In Florida, Wildlife conservationists captured three Suwannee alligator snapping turtles last week that looks like they came out straight from a movie about monsters. One of these three turtles caught weighs 100 pounds, the largest of its kind ever recorded.
According to the FWC Fish and Wildlife Conservation Commission Facebook page, these massive reptiles, once known as Macrochelys suwanniensis, are new species of turtles first spotted in 2014, native to Southeast and considered to be endangered.
The three turtles were found trapped in a net in the New River, Gainesville.
Largest Alligator Snapping Turtle in Record
FWC has been studying the Suwannee alligator snapping turtles since 2014. Those they found last week captured in a net trap, namely a 100-pound male, 46-pound female, and a 64-pound male, were believed to be 40-80 years old.
This week our biologists were out checking traps set for the Suwannee alligator snapping turtle, Macrochelys... Posted by FWC Fish and Wildlife Research Institute on Friday, 21 August 2020
They were immediately released back to the wildlife after taking photographs and recorded their vital statistics.
FWC said that finding a large turtle in such a small and blackwater stream with low biological productivity, such as the New River, is unusual.
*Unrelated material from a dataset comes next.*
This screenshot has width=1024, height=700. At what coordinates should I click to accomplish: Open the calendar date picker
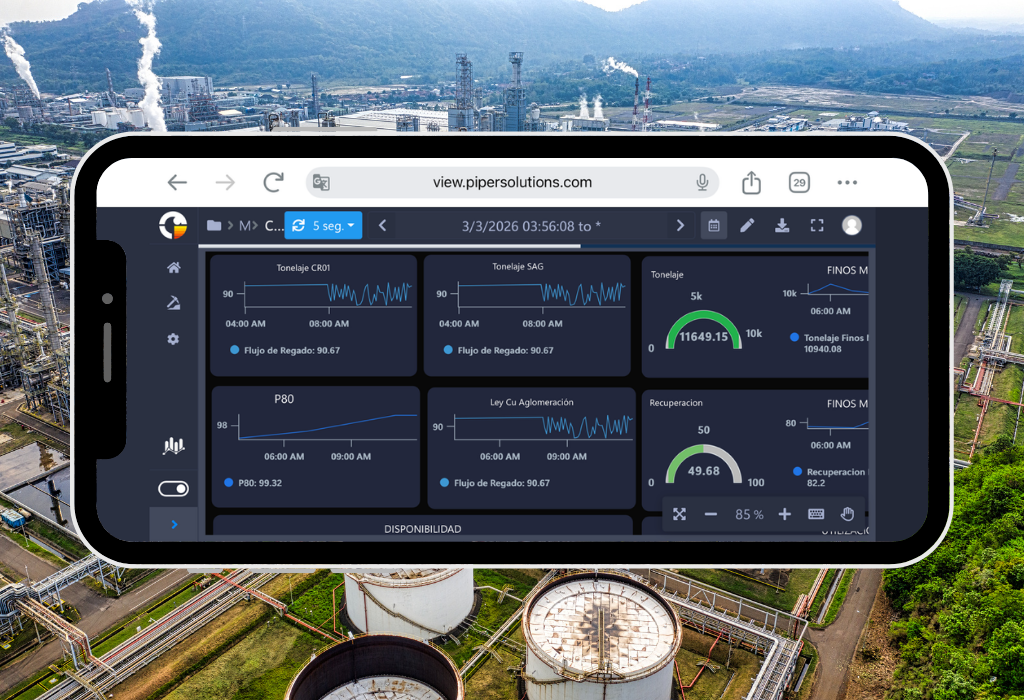(714, 226)
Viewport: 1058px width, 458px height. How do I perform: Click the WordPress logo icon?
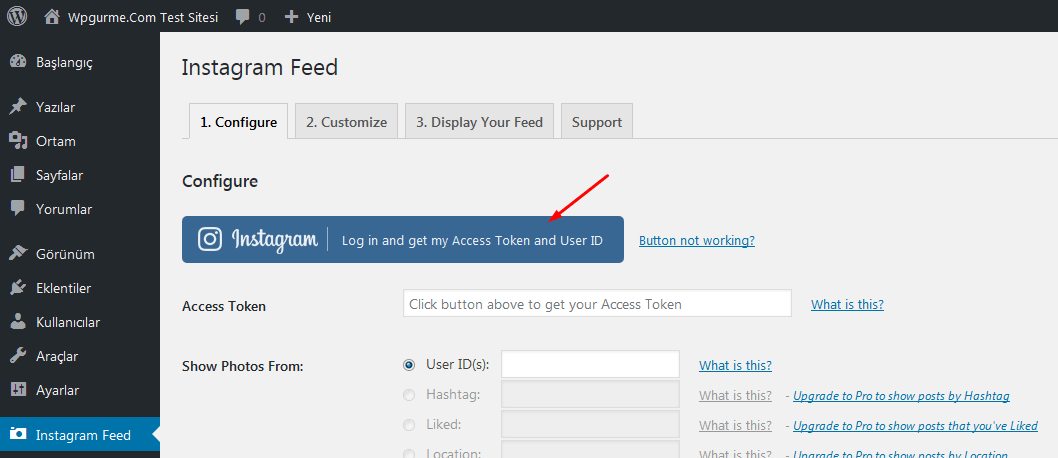click(17, 16)
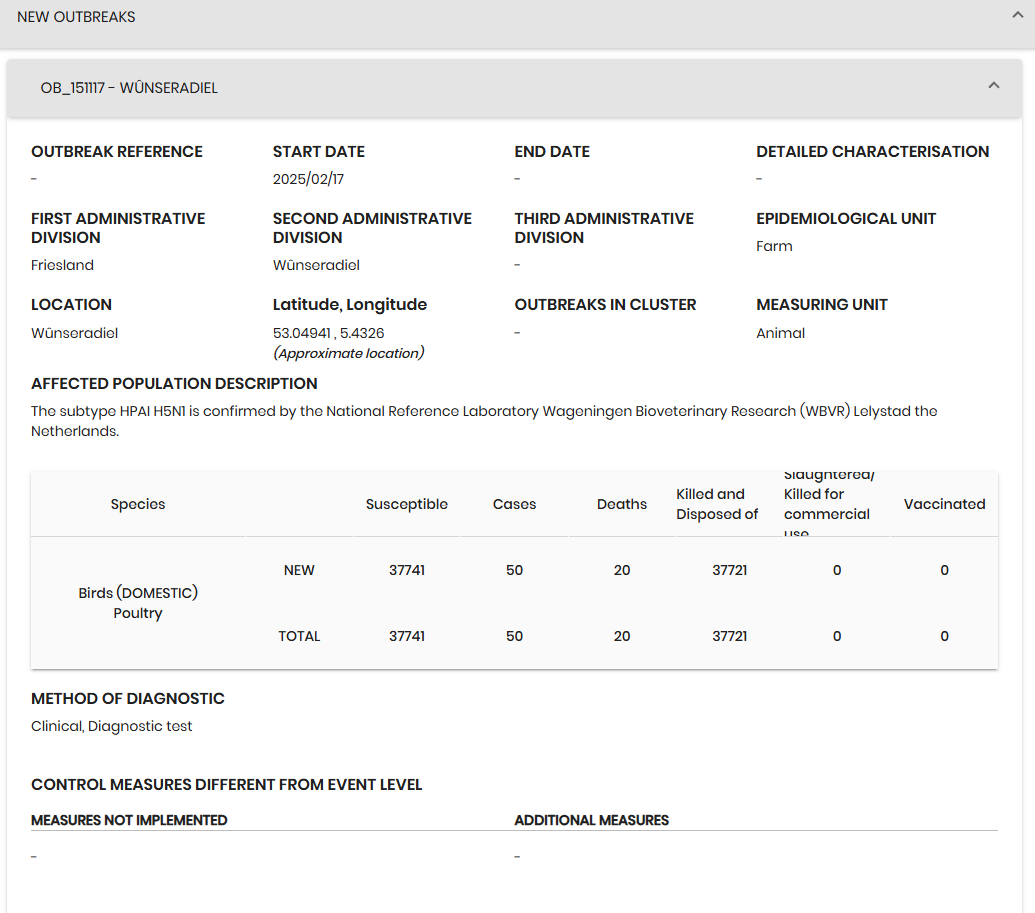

Due to that, they have been working with researchers from Florida and Georgia to identify the animal's population density in the area.
Initially, scientists believe that there was only one living species of alligator snapping until discovering the new species in 2014.
Suwanne Alligator Snapping Turtle
Alligator snapping turtles are the largest freshwater in North America, and there was even a third species named Apalachicola snapping turtle, but it was not widely recognized, unlike the other species.
However, though its name suggests that it belongs to the family of snapping turtles, they actually came from a different genus.
The alligator snapping turtle got its name because of the ridges on its shell that looks like the rough skin found on alligators. Moreover, the turtle is also dubbed as 'the dinosaur of the turtle world' because of its beaklike jaw, scaly and thick tail, and spiked shell.
On average, alligator snapping turtles live up to 70 years, although some could live up to a hundred years. Most of their lives are spent underwater in rivers and canals except for the times when females would crawl to the surface.
According to the National Geographic, male alligator snapping turtles typically weigh 175 pounds, although some could go up to 200 pounds. But for females, they are relatively smaller, weighing only under 50 pounds.
These turtles also have a unique way of hunting. They use the large pink chunk of their tongues to lure in their prey, like fish or frogs. It instantly snaps its jaw shut once its prey gets in.
With the exception of humans who hunt them for their meat and shells, the alligator snapping turtle does not have any natural predators because of its size and natural defenses.
However, due to the unregulated harvesting and habitat loss, their population has dwindled over the past years. Scientists are specifically concerned about the Suwannee alligator snapping turtles because of their limited habitat.
If ever disaster would happen, like a chemical spill or a catastrophe that affects the entire river, they could be greatly affected, threatening their population further, said FWC scientist Travis Thomas in 2014.